When I was a very young child, I remember getting worried about walking to school when it was raining. Between the puddles, the soaked clothes, and the “wet dog” smell once I actually got to school – poor weather seemed to bring a host of unwanted problems. One especially dreary Spring day, I stood at the door not wanting to go outside when my grandma saw me pondering and said, “You can’t change the weather, Gary. When it rains, bring an umbrella.”
This straight forward wisdom struck a chord with me and since then being pragmatic about most situations seemed to be the answer.
Over the last three months, the market volatility around the world seems to have caught a lot of people by surprise. While the word “complacent” seems to be uttered more regularly by pro traders, it’s honestly hard to say the “clouds weren’t in the sky” and the warnings signs weren’t apparent. From the beginning of the year, crude oil started to make it’s not so subtle collapse from $90 a barrel with clear signs of oversupply paired with weakening demand. Meanwhile, other commodities such as copper also plunged as demand from around the world waned. This, of course, was coupled with US equity markets surging to all-time highs even as economists around the world reported on slowing growth and consumption.
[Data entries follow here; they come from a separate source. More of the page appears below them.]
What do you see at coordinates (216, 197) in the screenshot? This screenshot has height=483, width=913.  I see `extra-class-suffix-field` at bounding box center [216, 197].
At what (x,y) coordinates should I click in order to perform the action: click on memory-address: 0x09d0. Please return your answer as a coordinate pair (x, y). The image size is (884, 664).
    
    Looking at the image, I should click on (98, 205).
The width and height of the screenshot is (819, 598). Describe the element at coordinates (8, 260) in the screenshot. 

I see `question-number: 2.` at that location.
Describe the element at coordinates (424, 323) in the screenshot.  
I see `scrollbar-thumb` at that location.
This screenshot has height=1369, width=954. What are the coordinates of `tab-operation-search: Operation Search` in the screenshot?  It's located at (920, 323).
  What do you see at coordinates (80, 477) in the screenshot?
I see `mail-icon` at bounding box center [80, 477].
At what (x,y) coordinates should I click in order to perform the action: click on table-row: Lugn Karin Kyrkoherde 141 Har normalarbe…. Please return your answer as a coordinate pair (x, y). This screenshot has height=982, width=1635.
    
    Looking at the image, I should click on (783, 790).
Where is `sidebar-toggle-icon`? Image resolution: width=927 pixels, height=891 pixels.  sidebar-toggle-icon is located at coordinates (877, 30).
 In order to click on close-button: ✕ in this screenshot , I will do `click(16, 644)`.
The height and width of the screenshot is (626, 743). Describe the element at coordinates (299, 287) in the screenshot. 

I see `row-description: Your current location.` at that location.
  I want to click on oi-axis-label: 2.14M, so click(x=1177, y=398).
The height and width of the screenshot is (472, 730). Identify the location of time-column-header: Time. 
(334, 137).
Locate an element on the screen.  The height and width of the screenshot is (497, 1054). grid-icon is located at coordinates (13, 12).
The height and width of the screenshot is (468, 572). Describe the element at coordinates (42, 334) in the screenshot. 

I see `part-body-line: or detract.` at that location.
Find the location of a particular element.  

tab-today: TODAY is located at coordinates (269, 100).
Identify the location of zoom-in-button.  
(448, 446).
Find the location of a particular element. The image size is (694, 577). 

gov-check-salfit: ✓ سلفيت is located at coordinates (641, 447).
Then came June and the sudden downfall of the Shanghai Composite Index. First it was an 8.5% drop, the largest single day plunge since 2007, and then it was a steady torrent of bad to worse days interspersed with various government measures meant to halt an all-out rout. Meanwhile, North America seemed to be a bastion of safety and hope, and with the US dollar being the major beneficiary for a time – it all came suddenly crashing down last week.
Commentators were stunned. Investors froze. The music stopped for a moment. Just as the clouds gathered, and the unmistakable chill of a low-pressure system swept the markets – the torrential downpour eventually came. While everyone in the market was effected – the only real difference between the one who’s drenched and the one who’s still carrying on with confidence was whether or not they brought an umbrella. It’s ironic how being just slightly more prepared can make such a monumental difference.
So while there’s a lot of worry and rumblings of panic on the street – I would remind investors to take a pragmatic approach to our shared circumstances. And as grandma would say – We can’t change the weather outside, but we can choose to bring an umbrella.